Nos últimos 30 anos verificamos uma evolução ancestral do conceito de “lixo” para o conceito atual de “resíduos” e estamos a entrar numa era do conceito contemporâneo da reutilização dos recursos.
Foram 30 anos em que se notou uma profunda e estrutural alteração no setor dos resíduos, que começou com o encerramento definitivo das lixeiras a céu aberto, em 2002, com a criação de aterros sanitários controlados e sistemas de reciclagem; com a definição de metas ambiciosas para a redução do envio de resíduos para aterros e aumento da reciclagem, com o PERSU 2020, que foca a prioridade na prevenção, preparação para reutilização, reciclagem, outras formas de valorização (como a energética) e, em último recurso, a deposição em aterro; até aos dias de hoje, em que se promove a eficiência na utilização de recursos, promovendo a sua reutilização e evitando a produção de mais residuos.
No presente o foco da política internacional e nacional passa por promover uma economia circular, onde os resíduos são classificados como potenciais recursos, promovendo a sua reutilização e a sua valorização, evitando desta forma a produção de desperdício, para minimizar a produção de resíduos.
Foram anos desafiantes no que respeita ao desenvolvimento de uma estratégia e enquadramento regulatório na área dos resíduos, em toda a sua cadeia de valor, desde os meios de deposição de resíduos, as hierarquias de resíduos, os sistemas de recolha, até ao seu destino final.

Quais os aspetos em que a EcoAmbiente efetivamente se tornou mais sustentável e eficiente?

Em 2023, a EcoAmbiente foi o primeiro operador privado a investir numa viatura pesada de grande tonelagem, 100% elétrica, para a recolha de resíduos. Fomos pioneiros em usar as tecnologias de mobilidade consideradas mais
sustentáveis num setor com desafios técnicos muito relevantes. Estamos na vanguarda para atingirmos, a médio prazo, a neutralidade carbónica na recolha de resíduos, também pelo contínuo investimento em viaturas mais eficientes e em motoristas mais capacitados. Temos avaliado várias opções para a implementação de processos de
recolha de resíduos, serviços de limpeza urbana e de manutenção de espaços verdes, com o objetivo de desenvolvermos prestações de serviços mais sustentáveis e com impacto mais reduzido no ambiente.

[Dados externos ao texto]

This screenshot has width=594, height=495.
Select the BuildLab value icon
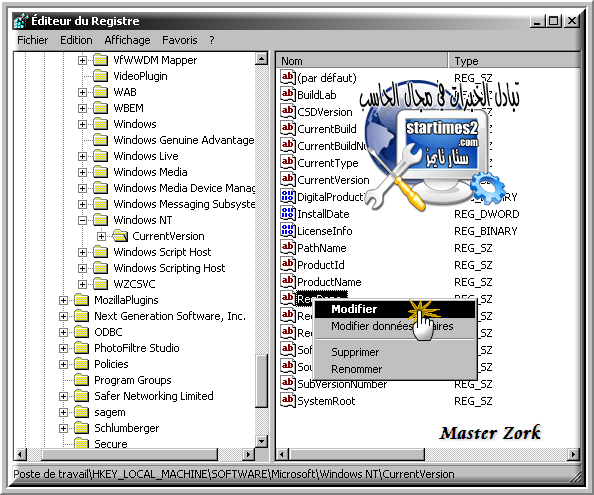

Em pleno Verão, torna-se fundamental falar do espaço florestal, que continua a representar um grande risco de incêndio. O Governo já veio informar que nem todo o território florestal está limpo por falta de recursos humanos. A EcoAmbiente desenvolve este tipo de serviço. Quão importante é este recurso e a sua conservação para o ambiente e para a atenuação das alterações climáticas?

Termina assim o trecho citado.